Radikale Intelligenz – Intelligenz des Radikalen

Hallo Mitwelt!

Heute ein assoziativer Einwurf nach Lektüre eines – leider in der käuflichen Trutzburg eingemauerten – SZ-Artikels: „Kluger Kopf, dummer Gedanke“. Autor ist Sebastian Herrmann, dessen Psychologie-Beiträge größtenteils nur SZplus zugänglich sind. Doch worum geht es und wie kann es sein, wenn der ganze Kopf klug sein soll, dass in ihm dumme Gedanken spuken?
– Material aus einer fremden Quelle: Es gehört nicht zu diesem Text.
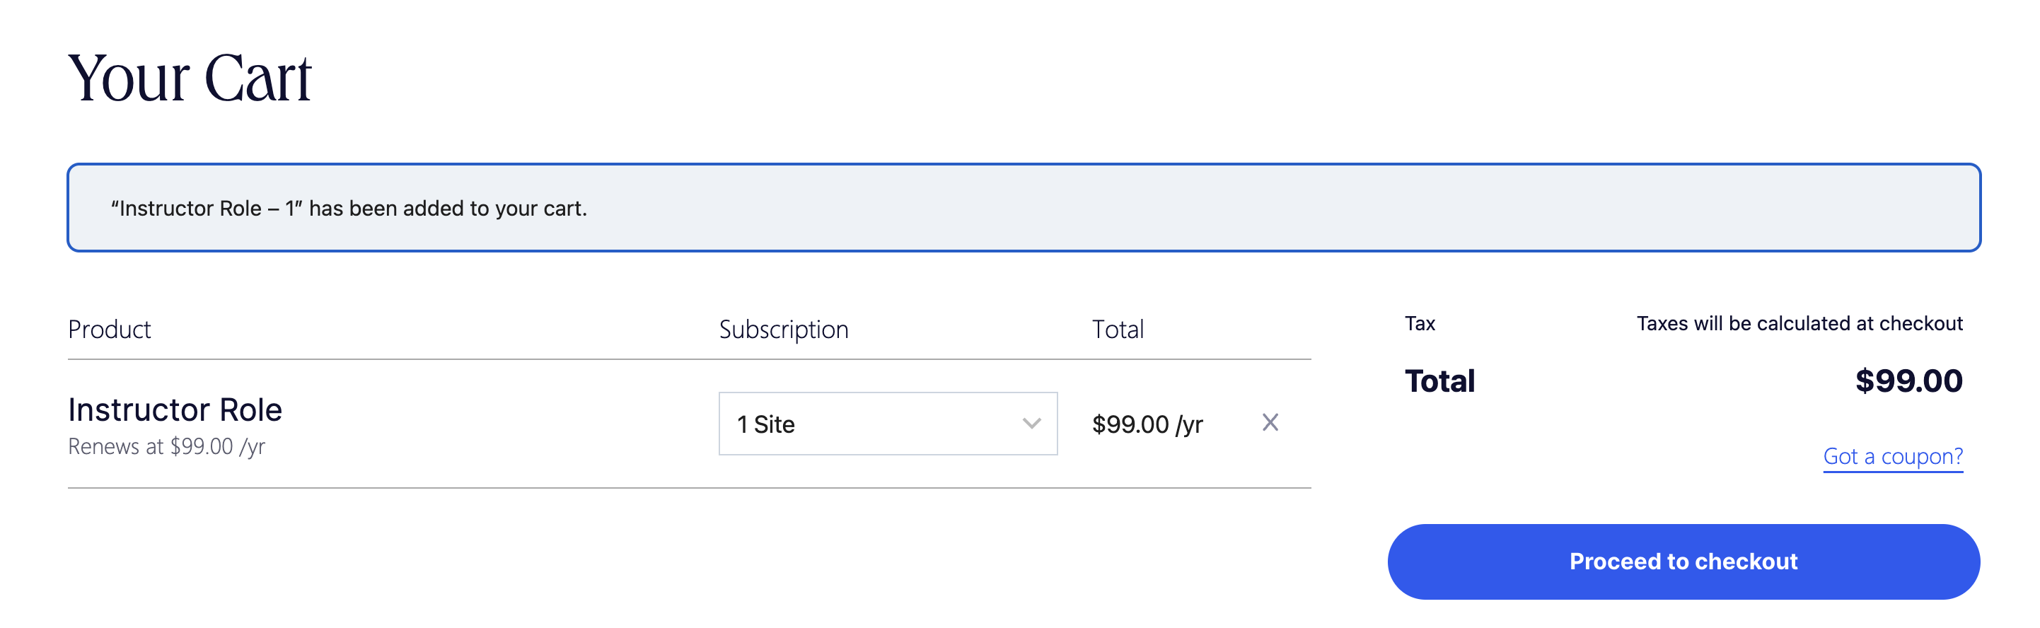This screenshot has width=2040, height=628.
Task: Click the bold $99.00 order total amount
Action: (x=1908, y=381)
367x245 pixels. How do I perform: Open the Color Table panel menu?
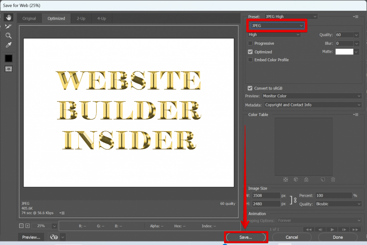coord(356,114)
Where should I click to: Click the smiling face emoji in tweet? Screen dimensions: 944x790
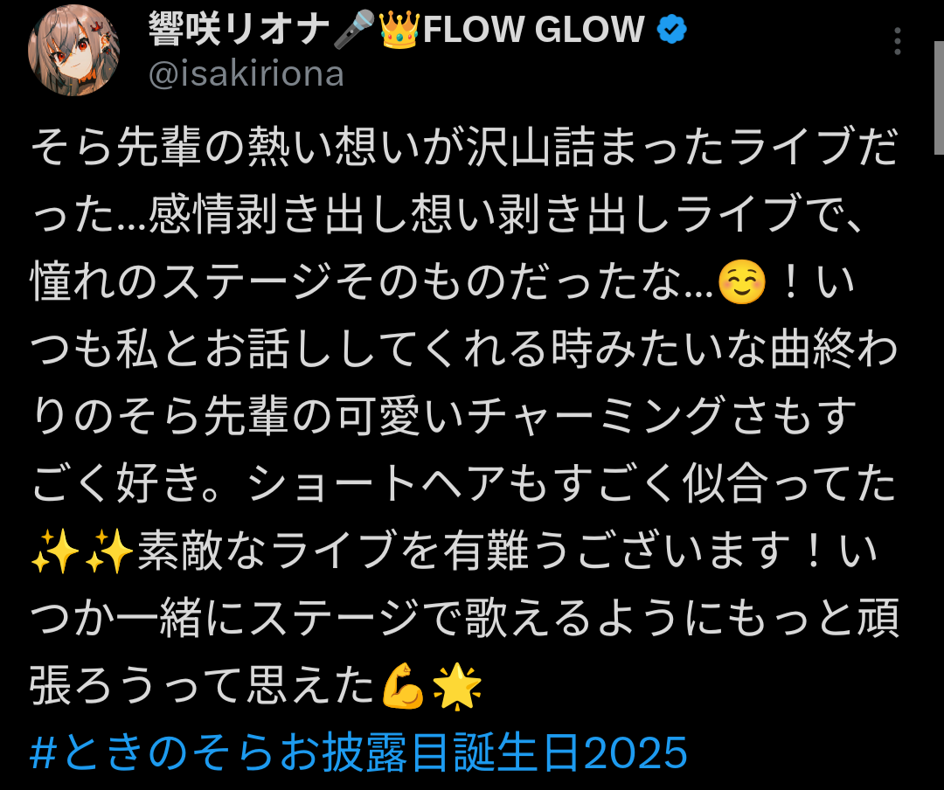[742, 281]
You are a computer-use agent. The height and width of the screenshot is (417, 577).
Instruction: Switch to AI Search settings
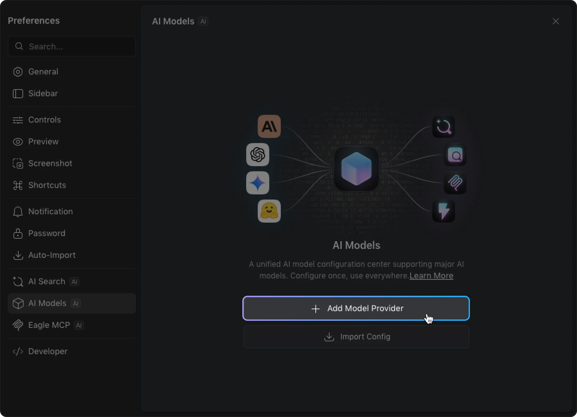(46, 281)
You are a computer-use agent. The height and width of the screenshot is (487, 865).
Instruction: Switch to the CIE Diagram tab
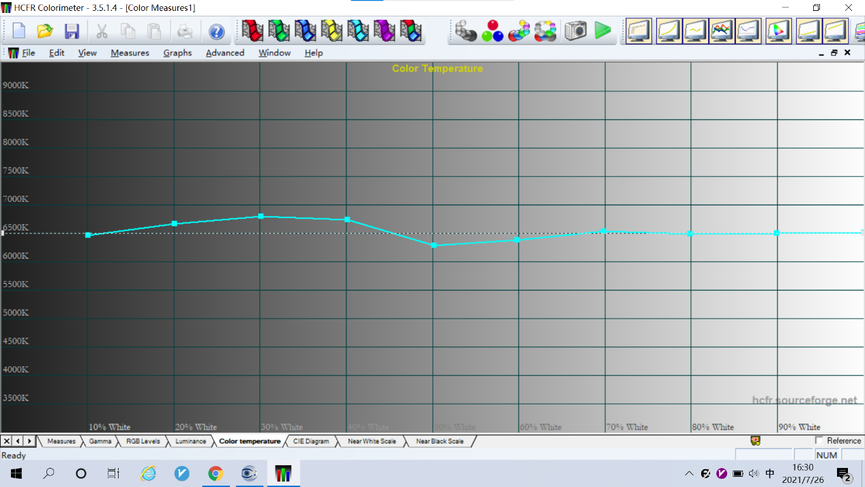(310, 441)
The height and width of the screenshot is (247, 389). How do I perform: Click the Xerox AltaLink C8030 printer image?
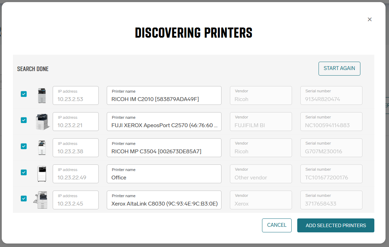point(41,200)
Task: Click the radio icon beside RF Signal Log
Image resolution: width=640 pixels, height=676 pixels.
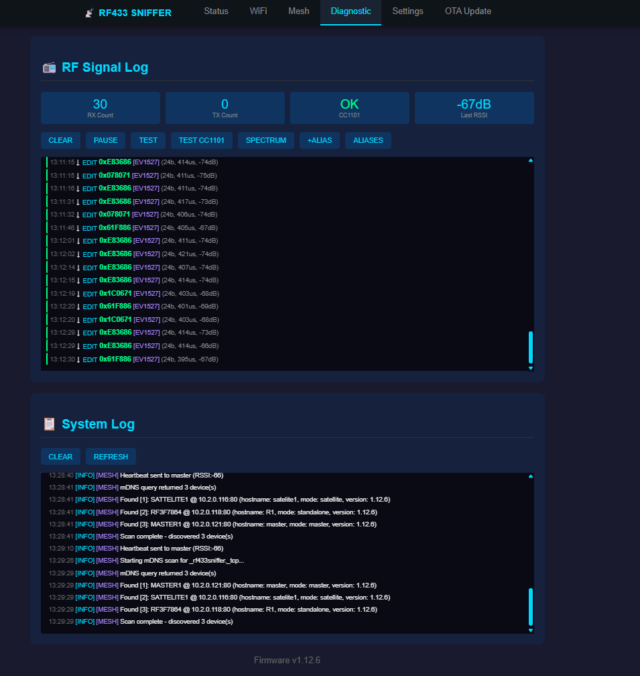Action: [49, 68]
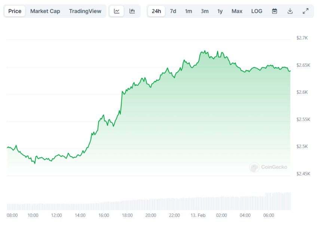
Task: Show 3m price history
Action: [205, 11]
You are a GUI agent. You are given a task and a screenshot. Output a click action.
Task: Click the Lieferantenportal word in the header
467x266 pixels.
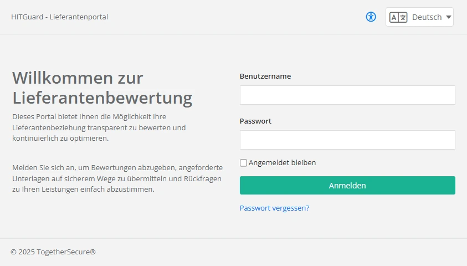pyautogui.click(x=79, y=17)
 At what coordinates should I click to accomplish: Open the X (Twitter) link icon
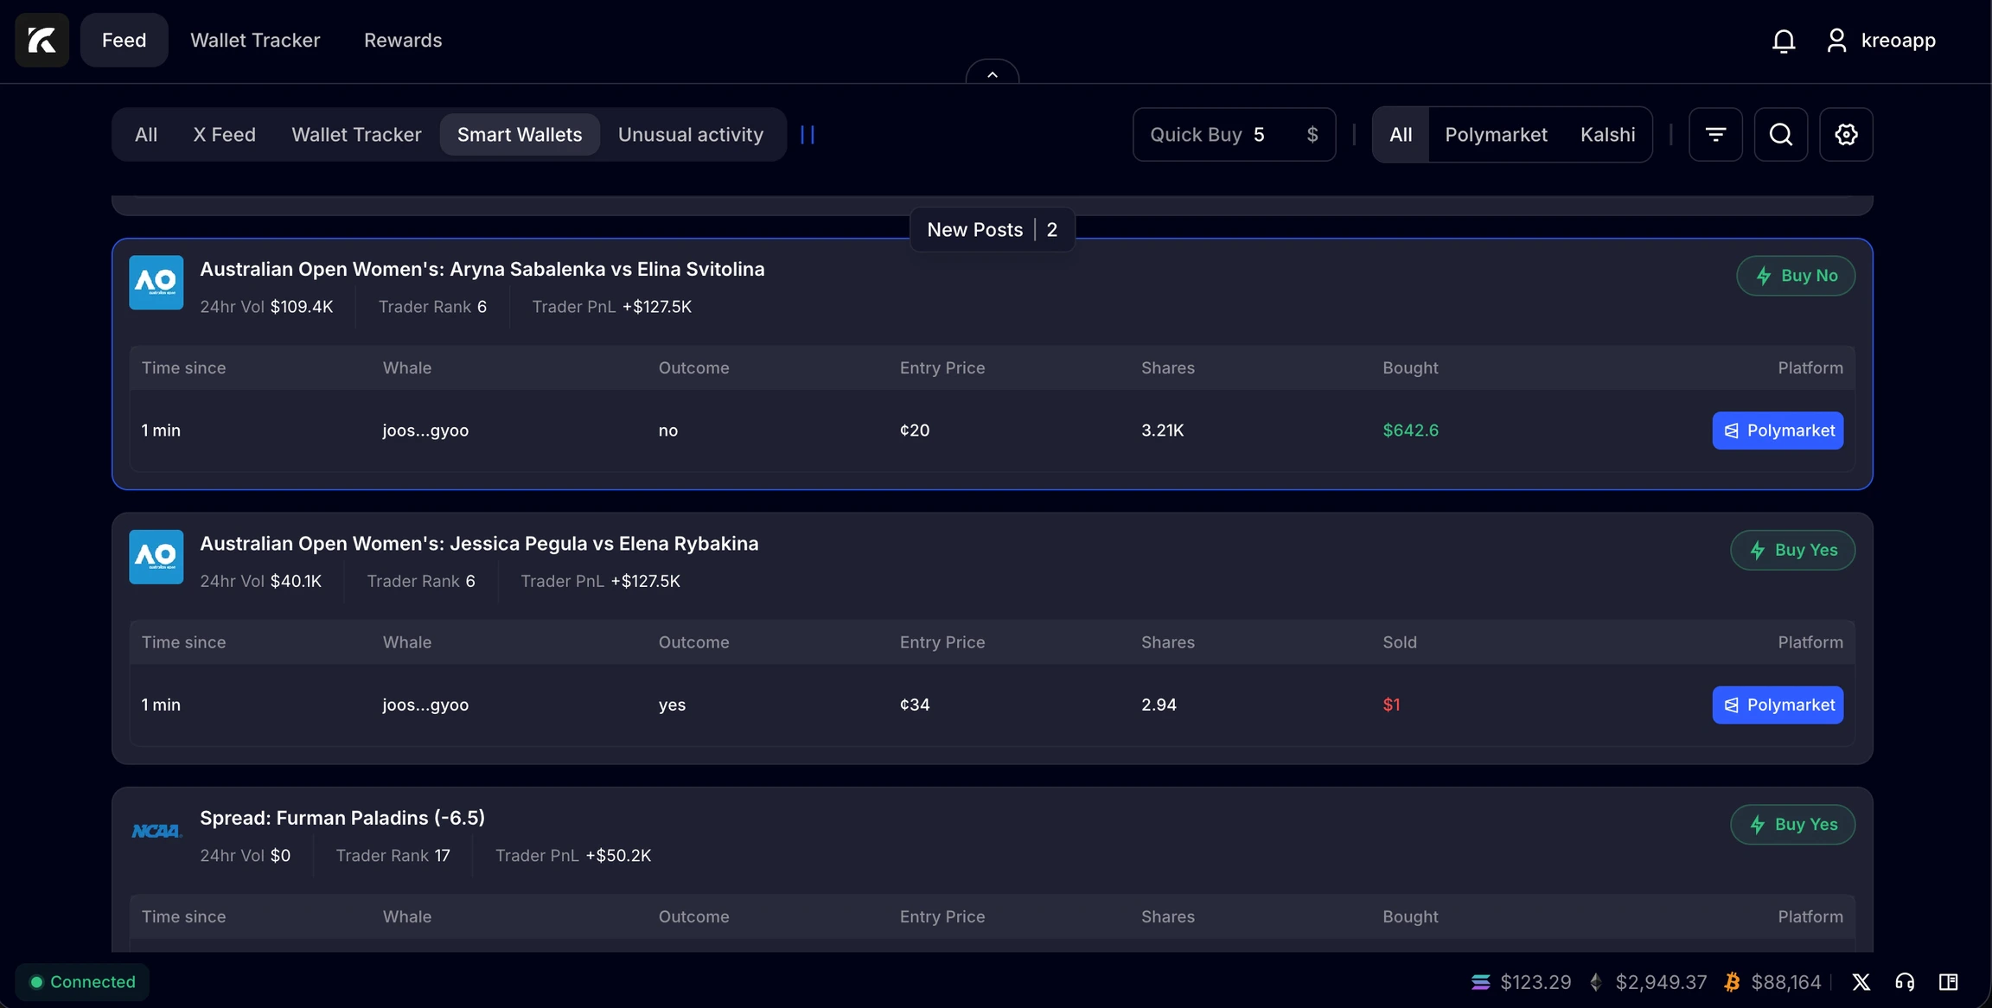[x=1861, y=982]
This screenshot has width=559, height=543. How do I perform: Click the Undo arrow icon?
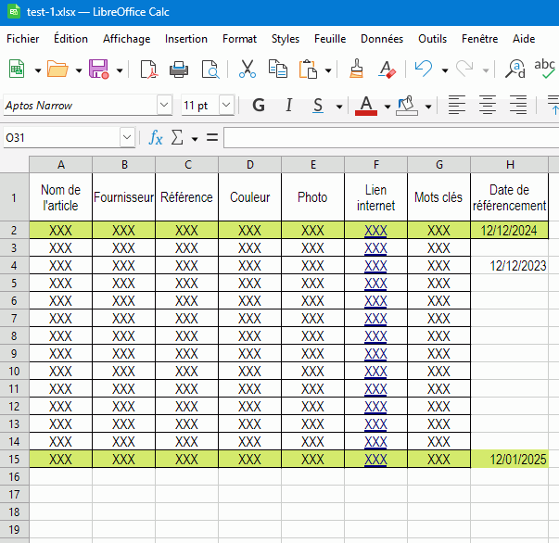(x=424, y=69)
Intelligenz scheint extreme politische Positionen zu begünstigen – selbst wenn diese manchmal etwas unterkomplex wirken. Wie kommt das?
Zu den in weiten Kreisen beliebten Breitband-Bösewichten zählt „der Kapitalismus“. Dieser Wirtschaftsordnung verpassen viele laut meinende Menschen den Stempel des Grundübels der Gegenwart. Zwar wird in den entsprechenden Äußerungen kaum je spezifiziert, was mit „der Kapitalismus“ genau gemeint ist, aber das hält niemanden von lautem Wortkrawall ab. Man floskelt sich halt so durch den Zeitgeist und raunt von „kapitalistischen Strukturen“, die Sexismus, Rassismus, Umweltzerstörung, Populismus, Kriege und alles übrige Blöde dieser Zeit mindestens begünstigen.Sebastian Herrmann im SZ plus-Artikel

Dem zugrunde liegt die Studie in Intelligence (Volume 95): „Sophisticated deviants: Intelligence and radical economic attitudes“. Das Ergebnis ist demnach, dass in signifikanter Tendenz ein Mehr an Intelligenz mit radikaleren Ansichten einhergeht und die Träger*innen dieses Leidens verstärkt -ismus-Ideologien (Kommunismus, Neo-/Liberalismus, Faschismus, … usw.) zuneigen. Die britische Studie, in die 13.000 Proband*innen einbezogen wurden, fokussierte sich speziell jedoch auf wirtschaftspolitische Ansichten und deren Korrelation mit sich ballender Intelligenz im Oberstübchen. Daher der zitierte Bezug auf den Kapitalismus, gegen den sich dann mit allen Mitteln der Intelligenz konfrontiert wird. Das gelte interessanterweise in beide (politischen) Richtungen, verschont weder linke noch rechte Intelligentia.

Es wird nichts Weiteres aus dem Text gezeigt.